(The Center Square) – Wisconsin lawmakers have touted the economic impact of University of Wisconsin football and athletics as a reason to support a name, image and likeness bill that includes $15 million in taxpayer funds given annually toward athletics facilities and a sweeping public records exemption that applies to all spending and revenue for the athletic department.
The NIL bill could reach the Senate floor as soon as Tuesday.
That report, produced in 2022 by ESI Econsult Solutions, claimed that each UW-Madison football game brings $19 million of economic impact to Dane County. Rather than being an independent analysis of impact of the program, the report was a consultant report paid for by the university for use in public policy discussions on funding.
Economists point out that these reports don’t follow basic economic tenets such as accounting for the crowding out effect for visitors who would normally visit Madison on a fall Friday but did not due to hotel prices or availability and displaced spending in a municipality, region or state from those who would have otherwise spent disposable income at other businesses in an area.

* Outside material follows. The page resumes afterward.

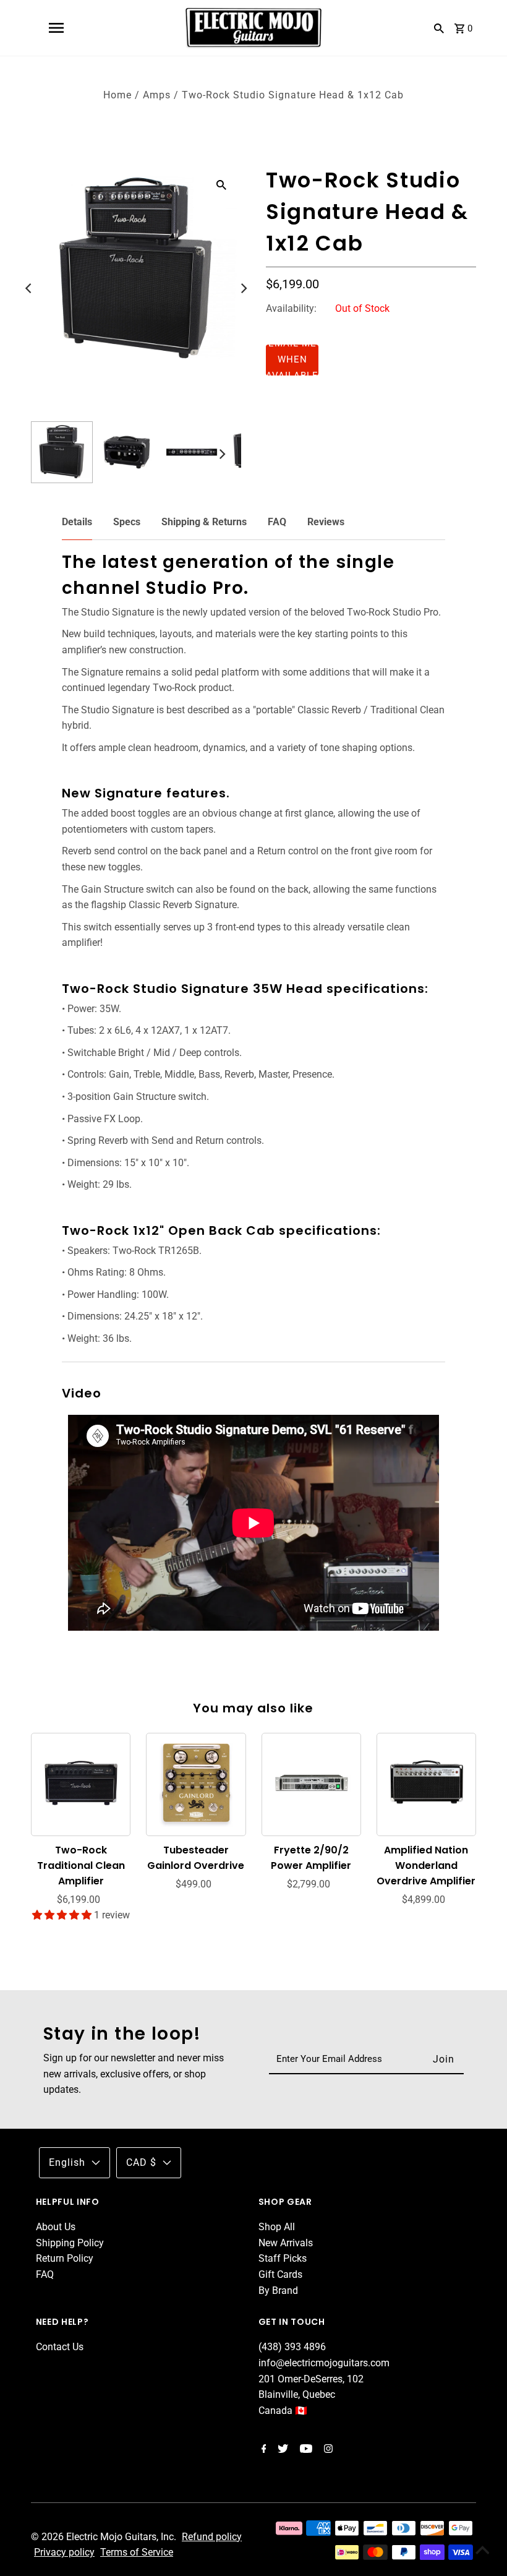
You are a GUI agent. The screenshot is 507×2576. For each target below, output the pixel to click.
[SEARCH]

Economist J.C. Bradbury of Georgia’s Kennesaw State University previously told The Center Square that there is a “cottage industry” of consultants who produce these reports for sports franchises to receive taxpayer incentives.
“These are totally fake and they mean nothing but they are required to provide some sort of guidance, even though they don’t,” Bradbury said.
A report from UW-Madison’s Crowe Center for Research on the Wisconsin Economy from late last year said that Badger football’s declining performance could lead to a $20 million reduction in annual revenue for the athletic department.
“Wider economic fallout includes an estimated $160 million annual loss in Madison and $280 million statewide, stemming from reduced attendance, game-day spending, tourism, and reputational value,” the report said.
The Badgers were 4-8 overall and 2-7 in the Big Ten Conference in 2025.
UW-Madison athletics operated with a $4.3 million surplus in its most recent annual NCAA financial report covering the financial year that ended in June 2025.
Athletic department officials told the Assembly Committee on State Affairs on Wednesday that football is responsible for 80% of the athletic department’s revenue. That was $113.6 million last fiscal year, according to the NCAA report, which showed the football program brought in $72 million in excess during the year.